The anti-CD38 monoclonal antibody daratumumab is approved as a single agent for the treatment of patients with relapsed and refractory multiple myeloma (RRMM) who have received at least three prior lines of therapy, including a proteasome inhibitor (PI) and an immunomodulatory agent (IMID), or who are double refractory to a PI and an IMID. To date, no real-life data on the efficacy and tolerance of daratumumab in this setting are available. We report here the results of a single-center series of 41 RRMM patients treated with single-agent daratumumab outside clinical trials. Patients received a median number of 4 prior therapies.
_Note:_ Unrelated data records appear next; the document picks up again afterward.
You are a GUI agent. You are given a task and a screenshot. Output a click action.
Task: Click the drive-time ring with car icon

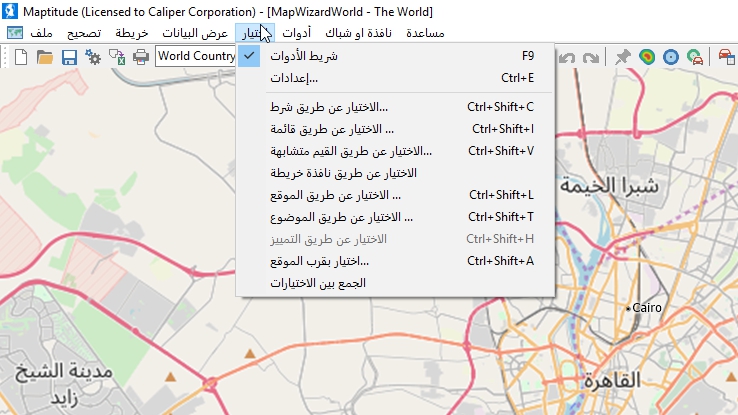(x=695, y=57)
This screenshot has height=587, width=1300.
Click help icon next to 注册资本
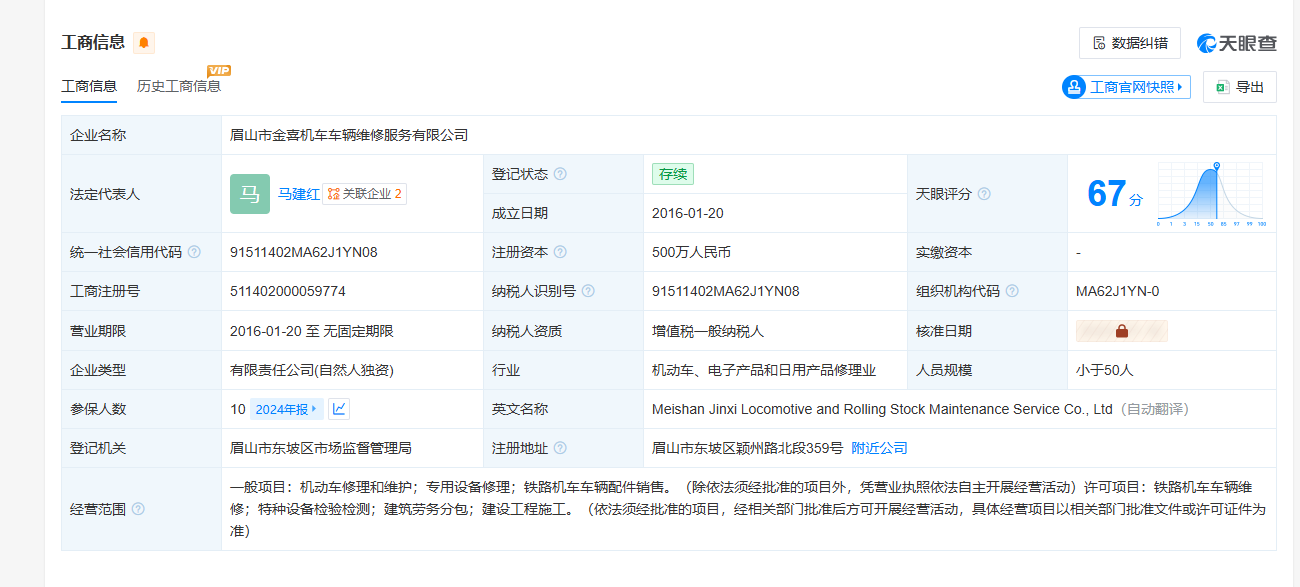pos(560,252)
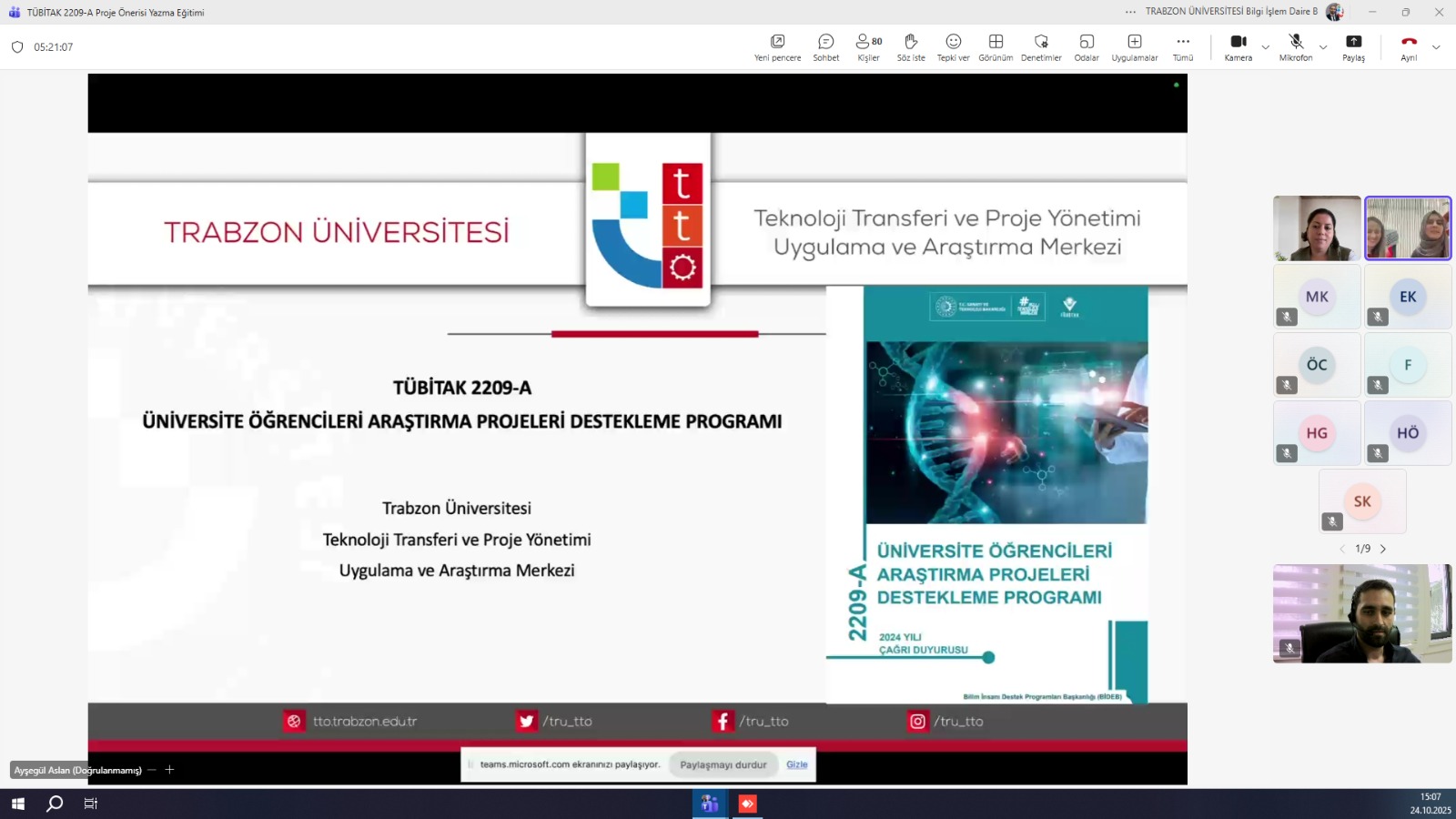Image resolution: width=1456 pixels, height=819 pixels.
Task: Pop out meeting with Yeni pencere
Action: (777, 47)
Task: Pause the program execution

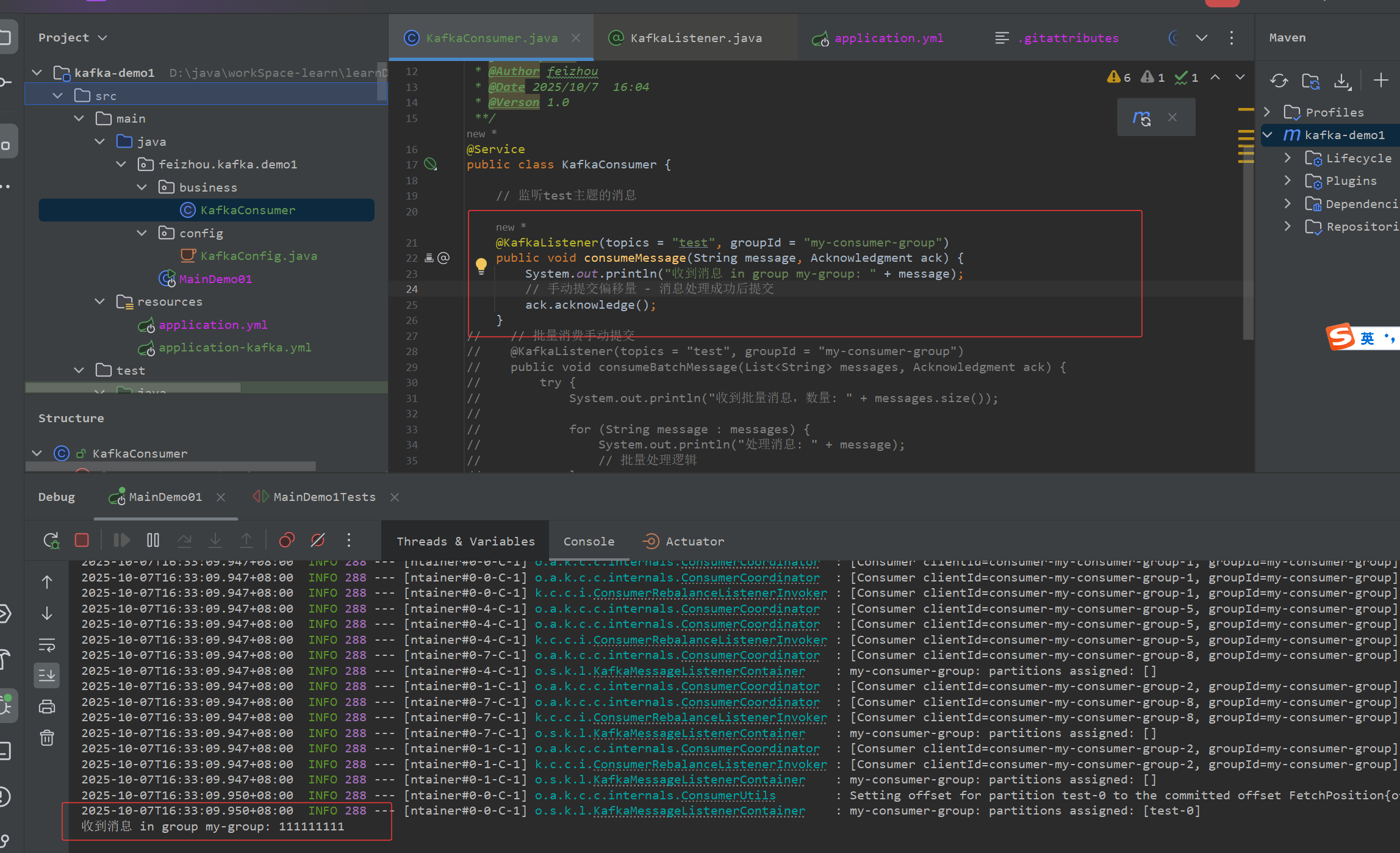Action: (153, 541)
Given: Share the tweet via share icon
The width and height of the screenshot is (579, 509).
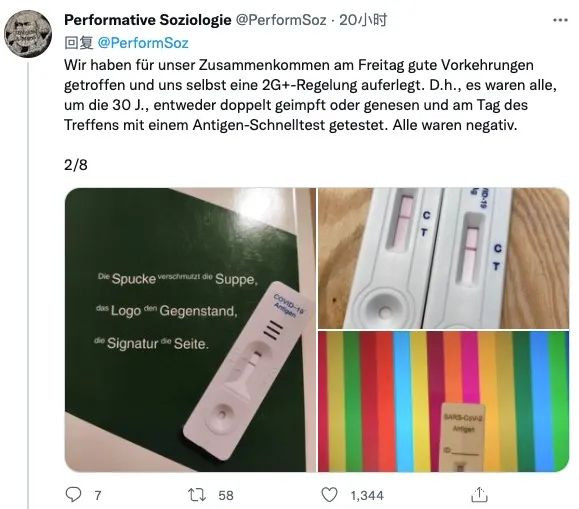Looking at the screenshot, I should tap(479, 495).
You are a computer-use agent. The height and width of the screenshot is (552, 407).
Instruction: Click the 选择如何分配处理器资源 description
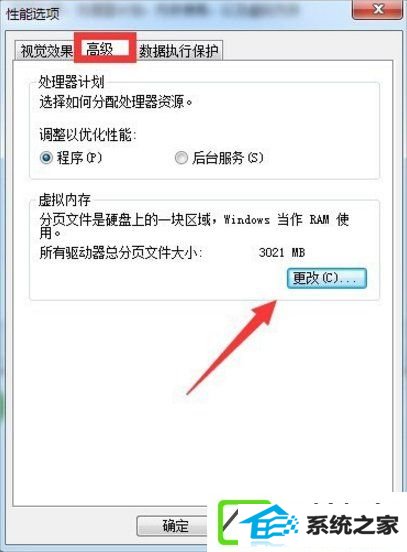point(116,102)
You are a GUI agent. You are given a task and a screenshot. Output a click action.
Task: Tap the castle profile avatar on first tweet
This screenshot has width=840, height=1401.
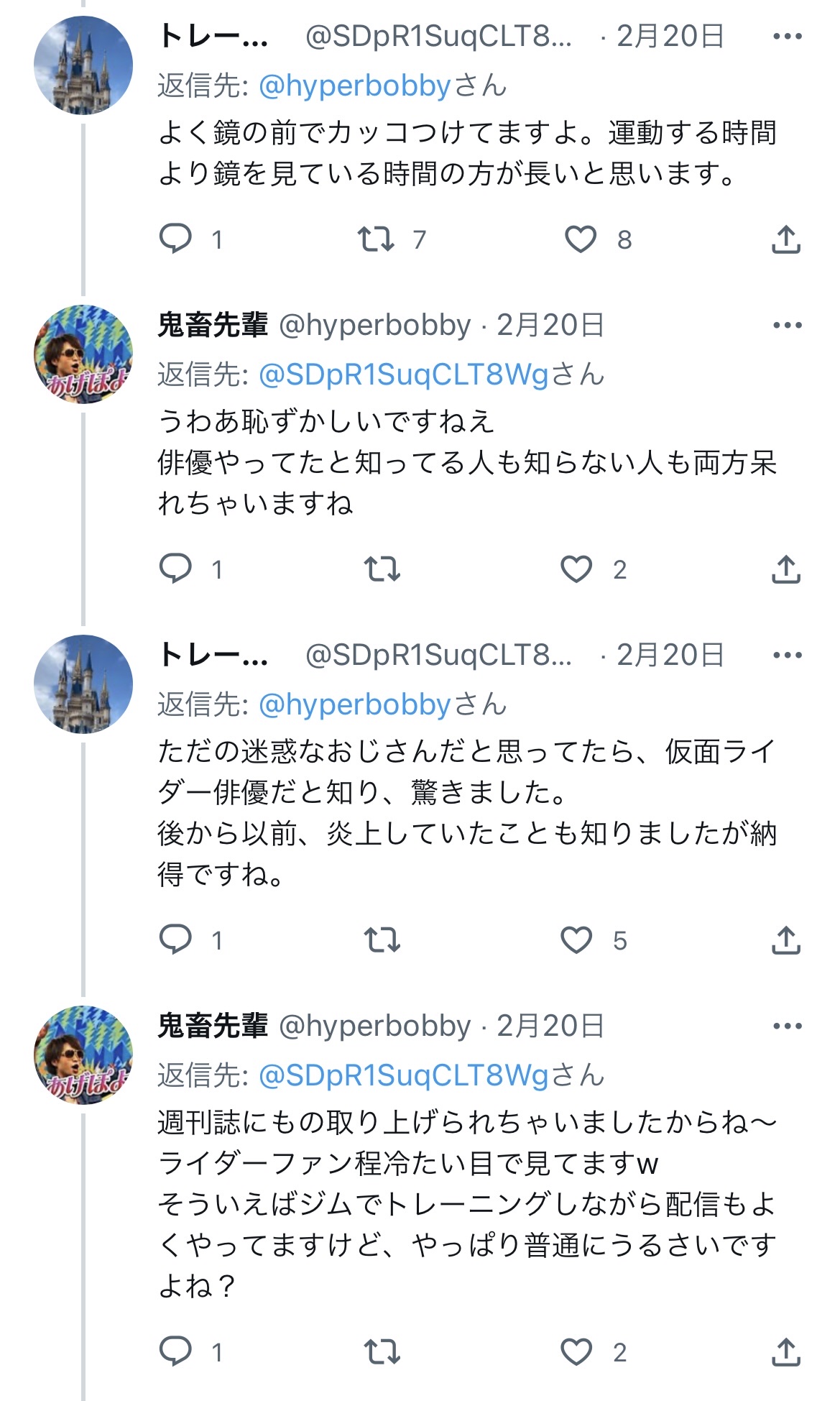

All patients were previously exposed to PI and IMID and all patients were refractory to the last line of therapy. Most patients presented with high-risk characteristics, including 24% adverse cytogenetics (del17p/t(4,14)), 31% extramedullary disease and 12% circulating plasmacytosis at time of daratumumab therapy. The overall response rate was 24%, including 5% very good partial response or better. After a median follow-up of 6.5months, all patients experienced disease relapse. The median progression-free survival was 1.9months. At the time of disease progression, 44% of patients did not receive subsequent therapy. The median overall survival was 6.5months. No new safety signal was identified. These real-life results revealed modest efficacy of single-agent daratumumab in advanced patients with RRMM in comparison with data from clinical trials.